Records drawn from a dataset

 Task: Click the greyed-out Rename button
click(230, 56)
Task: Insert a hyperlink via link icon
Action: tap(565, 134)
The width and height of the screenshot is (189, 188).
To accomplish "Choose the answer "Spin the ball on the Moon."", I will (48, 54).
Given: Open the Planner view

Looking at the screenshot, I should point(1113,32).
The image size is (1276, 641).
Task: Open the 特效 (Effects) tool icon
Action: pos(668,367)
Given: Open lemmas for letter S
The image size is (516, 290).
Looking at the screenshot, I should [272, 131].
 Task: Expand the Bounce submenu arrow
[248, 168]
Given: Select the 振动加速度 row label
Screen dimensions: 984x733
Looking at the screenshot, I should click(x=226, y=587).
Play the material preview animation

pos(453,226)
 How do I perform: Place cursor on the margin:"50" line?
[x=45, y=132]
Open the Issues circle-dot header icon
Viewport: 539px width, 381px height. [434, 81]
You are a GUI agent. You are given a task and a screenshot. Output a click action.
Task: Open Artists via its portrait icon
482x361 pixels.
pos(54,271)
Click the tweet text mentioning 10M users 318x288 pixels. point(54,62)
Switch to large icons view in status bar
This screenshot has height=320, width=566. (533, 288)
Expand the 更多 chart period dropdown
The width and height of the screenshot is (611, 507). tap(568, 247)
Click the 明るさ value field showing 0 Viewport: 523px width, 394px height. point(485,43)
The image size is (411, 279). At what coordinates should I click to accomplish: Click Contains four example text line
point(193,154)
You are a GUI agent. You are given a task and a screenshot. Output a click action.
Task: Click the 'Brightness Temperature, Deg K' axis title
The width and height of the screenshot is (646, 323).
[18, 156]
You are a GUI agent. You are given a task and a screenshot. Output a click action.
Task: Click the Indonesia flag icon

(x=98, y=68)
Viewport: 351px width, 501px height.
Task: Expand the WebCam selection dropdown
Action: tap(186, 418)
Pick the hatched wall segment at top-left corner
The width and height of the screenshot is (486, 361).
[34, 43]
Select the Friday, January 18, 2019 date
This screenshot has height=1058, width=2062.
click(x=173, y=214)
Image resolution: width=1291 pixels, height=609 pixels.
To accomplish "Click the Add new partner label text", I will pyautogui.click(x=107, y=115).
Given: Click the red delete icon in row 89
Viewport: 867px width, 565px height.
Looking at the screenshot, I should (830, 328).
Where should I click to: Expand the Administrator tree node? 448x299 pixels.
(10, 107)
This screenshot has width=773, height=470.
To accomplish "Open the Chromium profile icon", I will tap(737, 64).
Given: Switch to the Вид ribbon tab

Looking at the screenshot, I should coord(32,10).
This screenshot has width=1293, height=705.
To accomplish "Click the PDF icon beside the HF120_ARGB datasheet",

> _WORK TO BE COMPLETED_: Give the entries again in full, with nothing changed.

> _ANSWER SECTION_:
 Task: Click the greyed-out Rename button
click(230, 56)
Task: Insert a hyperlink via link icon
Action: tap(565, 134)
The width and height of the screenshot is (189, 188).
To accomplish "Choose the answer "Spin the ball on the Moon."", I will (48, 54).
Given: Open the Planner view

Looking at the screenshot, I should point(1113,32).
The image size is (1276, 641).
Task: Open the 特效 (Effects) tool icon
Action: pos(668,367)
Given: Open lemmas for letter S
The image size is (516, 290).
Looking at the screenshot, I should [272, 131].
 Task: Expand the Bounce submenu arrow
[248, 168]
Given: Select the 振动加速度 row label
Screen dimensions: 984x733
Looking at the screenshot, I should click(x=226, y=587).
Play the material preview animation

pos(453,226)
 How do I perform: Place cursor on the margin:"50" line?
[x=45, y=132]
Open the Issues circle-dot header icon
Viewport: 539px width, 381px height. [434, 81]
You are a GUI agent. You are given a task and a screenshot. Output a click action.
Task: Open Artists via its portrait icon
482x361 pixels.
pos(54,271)
Click the tweet text mentioning 10M users 318x288 pixels. point(54,62)
Switch to large icons view in status bar
This screenshot has height=320, width=566. (533, 288)
Expand the 更多 chart period dropdown
The width and height of the screenshot is (611, 507). tap(568, 247)
Click the 明るさ value field showing 0 Viewport: 523px width, 394px height. point(485,43)
The image size is (411, 279). At what coordinates should I click to accomplish: Click Contains four example text line
point(193,154)
You are a GUI agent. You are given a task and a screenshot. Output a click action.
Task: Click the 'Brightness Temperature, Deg K' axis title
The width and height of the screenshot is (646, 323).
[18, 156]
You are a GUI agent. You are given a task and a screenshot. Output a click action.
Task: Click the Indonesia flag icon

(x=98, y=68)
Viewport: 351px width, 501px height.
Task: Expand the WebCam selection dropdown
Action: tap(186, 418)
Pick the hatched wall segment at top-left corner
The width and height of the screenshot is (486, 361).
[34, 43]
Select the Friday, January 18, 2019 date
This screenshot has height=1058, width=2062.
click(x=173, y=214)
Image resolution: width=1291 pixels, height=609 pixels.
To accomplish "Click the Add new partner label text", I will pyautogui.click(x=107, y=115).
Given: Click the red delete icon in row 89
Viewport: 867px width, 565px height.
Looking at the screenshot, I should (830, 328).
Where should I click to: Expand the Administrator tree node? 448x299 pixels.
(10, 107)
This screenshot has width=773, height=470.
To accomplish "Open the Chromium profile icon", I will tap(737, 64).
Given: Switch to the Вид ribbon tab

Looking at the screenshot, I should coord(32,10).
This screenshot has width=1293, height=705.
To accomplish "Click the PDF icon beside the HF120_ARGB datasheet",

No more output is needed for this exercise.